When a line of the records below contains the string "agent", copy that whole line.

[[ Records for the exercise open ]]

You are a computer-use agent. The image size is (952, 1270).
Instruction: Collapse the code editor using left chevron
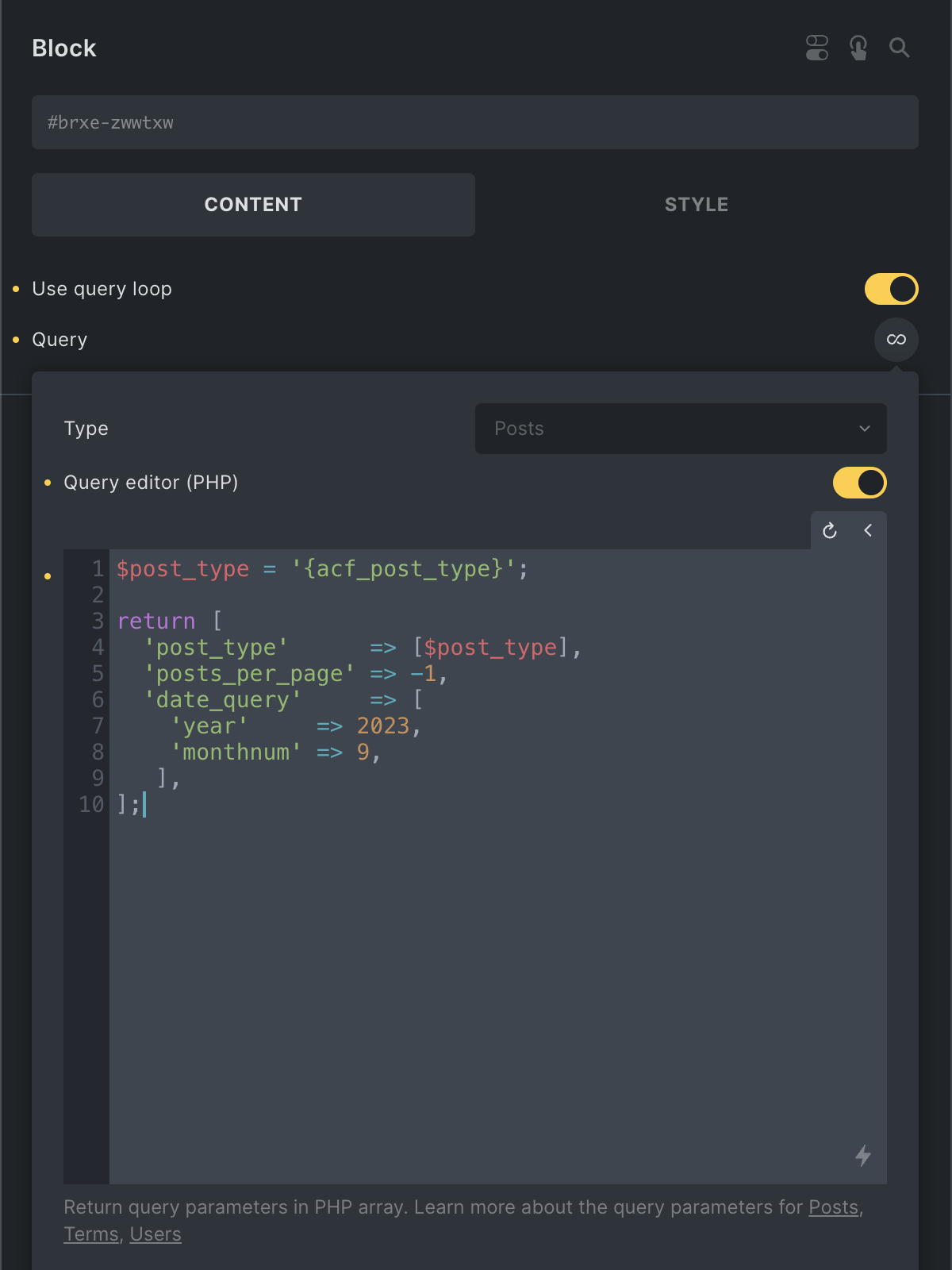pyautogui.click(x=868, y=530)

[[ Records for the exercise closed ]]
[[ Records for the exercise open ]]

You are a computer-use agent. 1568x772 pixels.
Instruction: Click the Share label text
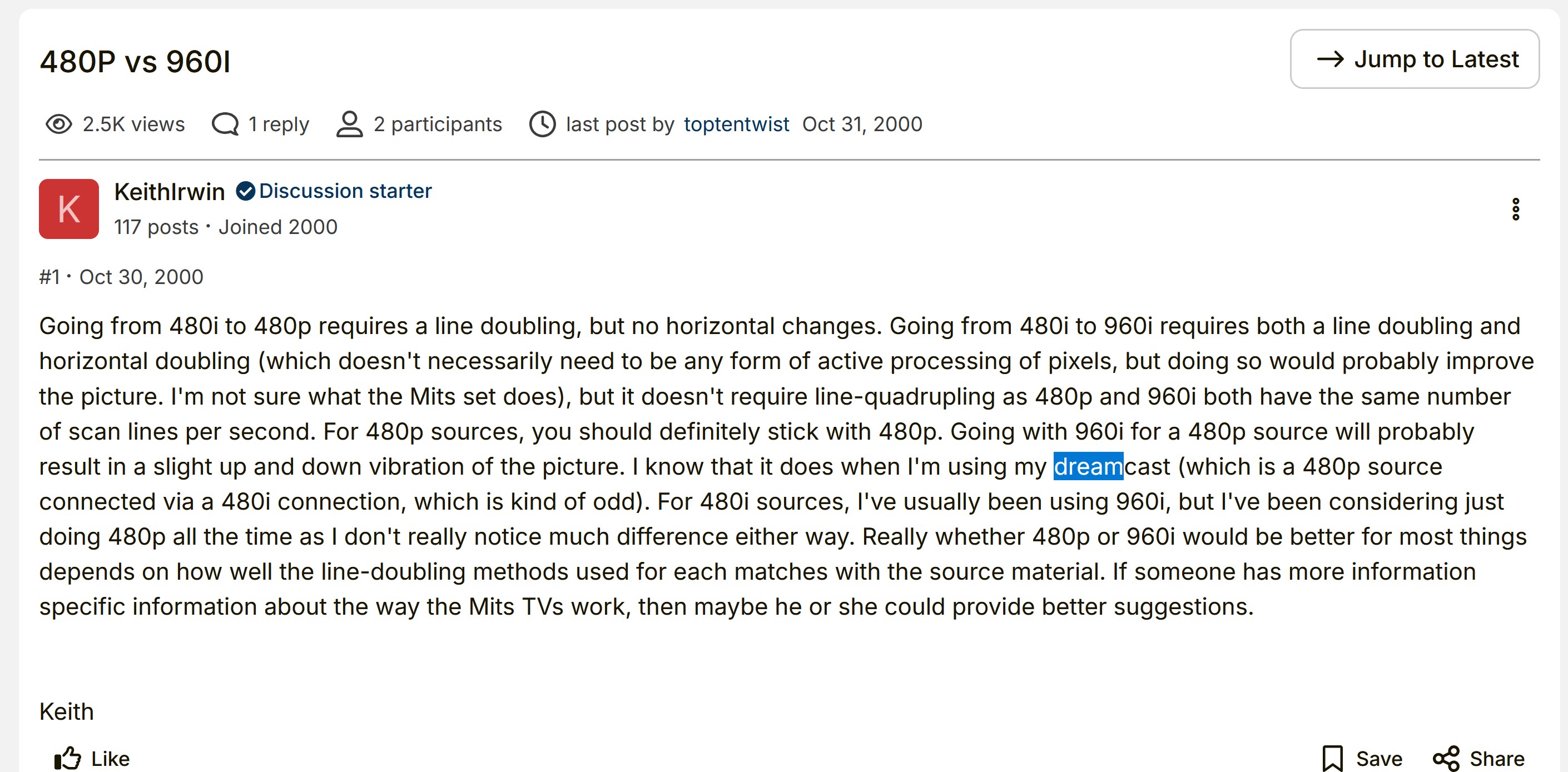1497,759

[[ Records for the exercise closed ]]

→ Task result
You are a computer-use agent. The image size is (952, 1270).
You are a computer-use agent. 1568x772 pixels.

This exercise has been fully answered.